From a casual reading, given the reference in both of these quotes to Leviticus 15:19, a reader might think that in Biblical times women lived in a separate tent and were forbidden to touch a man because of their cycle. But what does the passage actually say?

When a woman has a discharge, and the discharge in her body is blood, she shall be in her menstrual impurity for seven days, and whoever touches her shall be unclean until the evening. And everything on which she lies during her menstrual impurity shall be unclean. Everything also on which she sits shall be unclean. And whoever touches her bed shall wash his clothes and bathe himself in water and be unclean until the evening. And whoever touches anything on which she sits shall wash his clothes and bathe himself in water and be unclean until the evening. Whether it is the bed or anything on which she sits, when he touches it he shall be unclean until the evening. And if any man lies with her and her menstrual impurity comes upon him, he shall be unclean seven days, and every bed on which he lies shall be unclean. (Leviticus 15:19-24 ESV)

To summarize, a woman was unclean (unable to participate in sacrifices and religious activities) for seven days during her cycle. Everything she sat or laid on would be unclean during that time. Anyone who touched her or anything she had sat/laid on would be unclean until that evening. And a man who “lies with her” during her cycle would be unclean seven days and also any bed he laid on would be unclean.

Notice that nothing is said about a woman living in a separate tent for the duration of, or any portion of, her “menstrual impurity.” It also doesn’t say that she is unclean for twelve days. And it doesn’t say that she is forbidden to touch a man or that a salt-shaker would become unclean if she touched it.
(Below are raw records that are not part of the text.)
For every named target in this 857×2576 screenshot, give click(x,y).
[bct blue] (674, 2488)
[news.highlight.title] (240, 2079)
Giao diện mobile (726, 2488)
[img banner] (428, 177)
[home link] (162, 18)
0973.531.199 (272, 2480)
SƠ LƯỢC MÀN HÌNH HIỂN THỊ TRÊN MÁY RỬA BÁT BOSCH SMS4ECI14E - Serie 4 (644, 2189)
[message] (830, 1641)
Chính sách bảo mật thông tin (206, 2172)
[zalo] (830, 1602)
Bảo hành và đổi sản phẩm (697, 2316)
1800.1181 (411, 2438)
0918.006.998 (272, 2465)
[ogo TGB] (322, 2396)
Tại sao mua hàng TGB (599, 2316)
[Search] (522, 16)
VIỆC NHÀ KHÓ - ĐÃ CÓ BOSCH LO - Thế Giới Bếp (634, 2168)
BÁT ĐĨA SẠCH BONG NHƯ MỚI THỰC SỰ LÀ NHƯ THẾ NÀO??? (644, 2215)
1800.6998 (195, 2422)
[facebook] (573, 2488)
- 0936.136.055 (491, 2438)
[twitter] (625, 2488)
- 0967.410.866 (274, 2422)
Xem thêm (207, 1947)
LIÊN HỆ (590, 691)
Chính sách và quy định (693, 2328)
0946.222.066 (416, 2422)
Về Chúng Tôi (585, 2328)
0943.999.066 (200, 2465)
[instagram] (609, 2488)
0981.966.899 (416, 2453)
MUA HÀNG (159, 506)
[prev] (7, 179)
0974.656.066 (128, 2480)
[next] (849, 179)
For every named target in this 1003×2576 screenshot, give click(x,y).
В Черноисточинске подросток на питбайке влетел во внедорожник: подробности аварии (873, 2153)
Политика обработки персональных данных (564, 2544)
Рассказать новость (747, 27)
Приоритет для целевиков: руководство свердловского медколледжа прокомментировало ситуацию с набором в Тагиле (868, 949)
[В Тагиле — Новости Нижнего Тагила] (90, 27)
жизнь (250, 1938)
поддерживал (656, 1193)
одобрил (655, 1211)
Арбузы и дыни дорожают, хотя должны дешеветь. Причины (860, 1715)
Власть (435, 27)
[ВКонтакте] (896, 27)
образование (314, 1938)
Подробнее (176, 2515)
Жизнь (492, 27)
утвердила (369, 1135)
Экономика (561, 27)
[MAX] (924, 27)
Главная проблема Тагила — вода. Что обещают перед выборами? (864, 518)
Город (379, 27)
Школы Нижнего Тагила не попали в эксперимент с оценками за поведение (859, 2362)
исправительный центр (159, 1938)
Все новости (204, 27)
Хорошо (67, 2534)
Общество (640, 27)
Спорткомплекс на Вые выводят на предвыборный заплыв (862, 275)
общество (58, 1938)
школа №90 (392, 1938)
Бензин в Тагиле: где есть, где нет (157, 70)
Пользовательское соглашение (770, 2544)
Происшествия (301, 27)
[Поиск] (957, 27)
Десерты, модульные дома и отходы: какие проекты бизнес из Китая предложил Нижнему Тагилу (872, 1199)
So, if it’s not in the Bible, why did Evans choose those things to follow in her year of Biblical womanhood? Evans explains in the introduction of AYOBW:

I took my research way too seriously, combing through feminist, conservative, and liberal commentaries, and seeking out Jewish, Catholic, and Protestant perspectives on each issue. I spoke with modern-day women practicing ancient biblical mandates in their own lives – a polygamist, a pastor, a Quiverfull daughter, and Orthodox Jew, an Amish grandmother. (AYOBW, xxii)

While Evans states that there would be “no picking and choosing” regarding what to follow from the Bible, she did pick and choose whose application of the Biblical instructions to follow. The mandate that she mustn’t touch a man for twelve days and even refrain from passing the salt-shaker came from her interactions with an Orthodox Jewish woman:

In communities where the taharat hamishpacha, or “laws of family purity,” are still observed, a husband and wife must avoid the slightest touch during a woman’s period. (AYOBW, 152)

As for sleeping in a tent for the first three days of her cycle, Evans picked that up from a popular novel about the life of Dinah, Jacob’s daughter. She does clarify at this point in AYOBW that there is no Biblical evidence of women living in separate tents during their monthly cycle:

At the more popular level, modern impressions of biblical menstruation are largely informed by the success of Anita Diamant’s best-selling novel, The Red Tent, an imaginative retelling of the story of Jacob’s family through the eyes of Dinah, the daughter of Leah. In The Red Tent, menstruation is portrayed as a time of rest, repose, and female bonding as the women of the house of Jacob gather together each month to mark the new moon and the arrival of their cycles beneath a secluded red tent. While many cultures use huts or tents for the purpose of secluding menstruating women, there is no solid biblical or archaeological evidence to suggest this happened among tent-dwelling family groups in the Bronze Age Mesopotamia, though it is certainly possible. Ahava called the entire book “nonsense,” but I read it anyway and loved it. (AYOBW, 154)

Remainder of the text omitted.